--- DATA SHOWN Enclosed Below ---

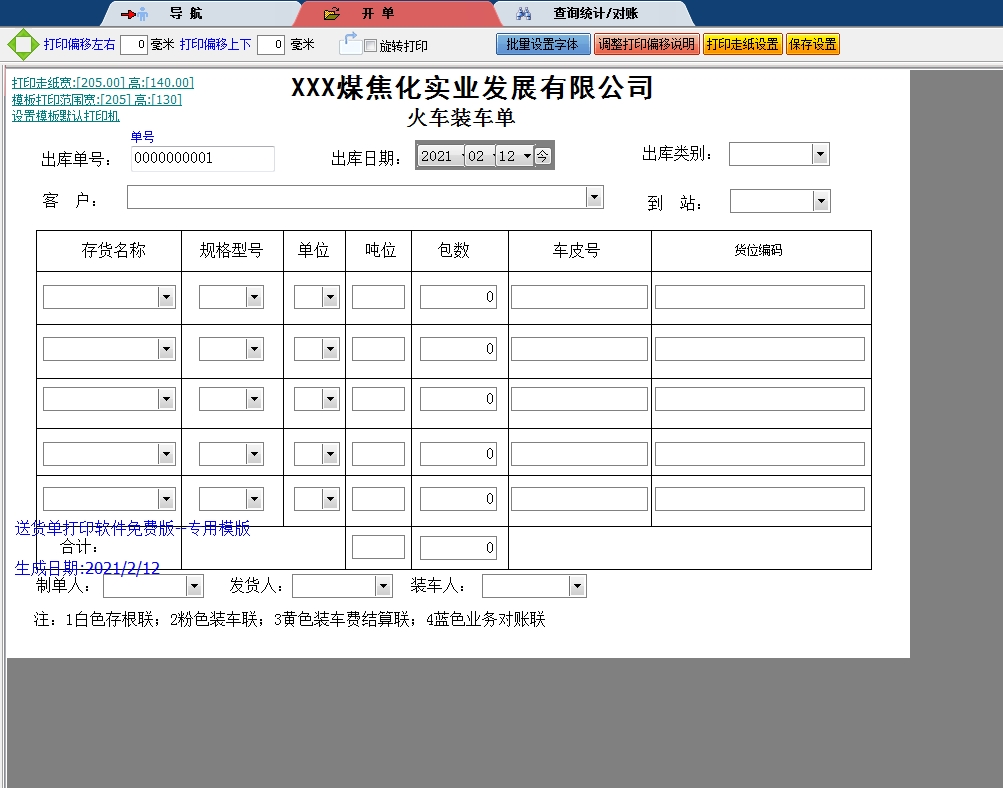Screen dimensions: 1003x788
Task: Click the 打印走纸宽 paper size link
Action: (103, 83)
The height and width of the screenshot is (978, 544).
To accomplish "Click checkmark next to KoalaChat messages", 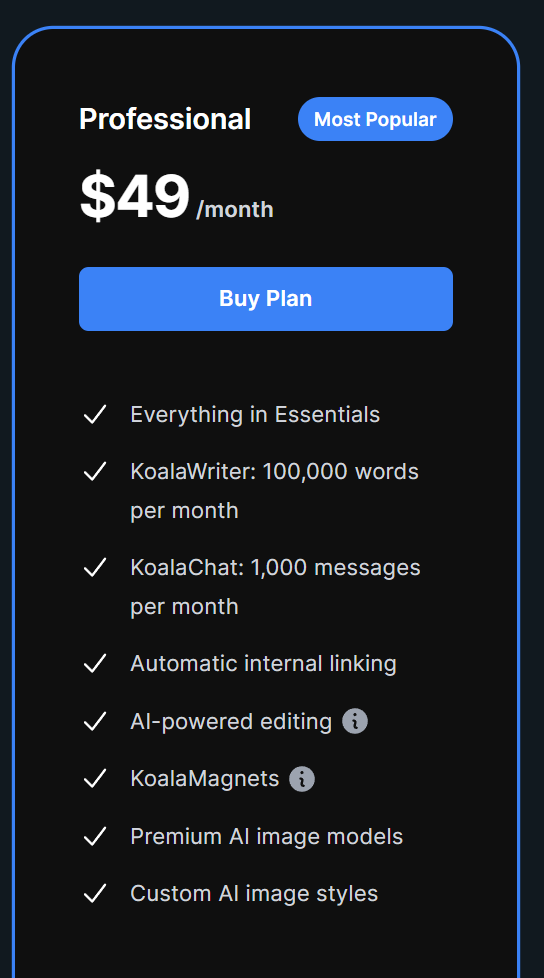I will (95, 568).
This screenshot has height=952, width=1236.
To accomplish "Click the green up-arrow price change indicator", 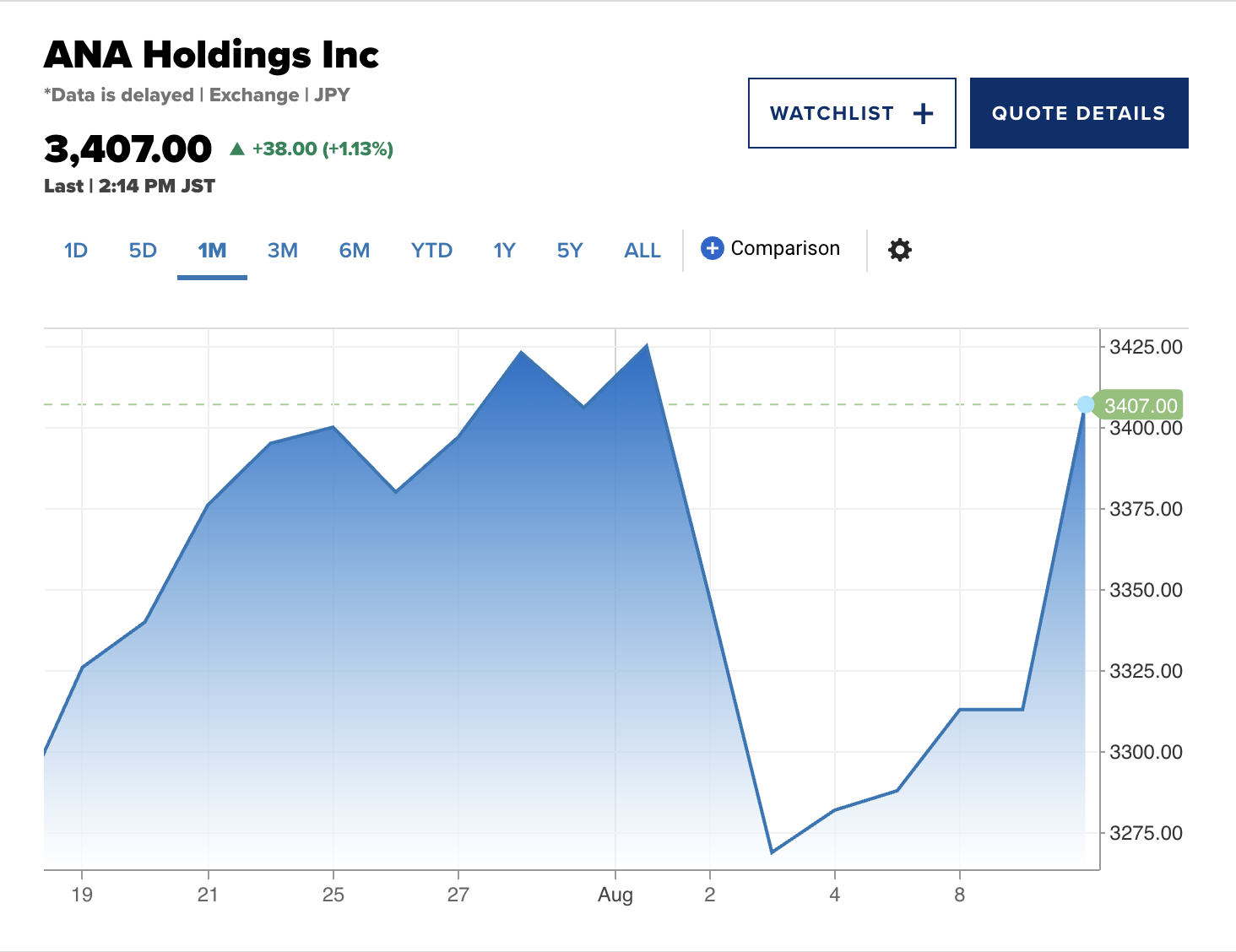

--- End of Enclosed DATA SHOWN ---

• WHAT THE TASK ASKS
Determine how many lines above have the string "screenshot" and output nothing besides the count.

• EXERCISE OUTPUT
2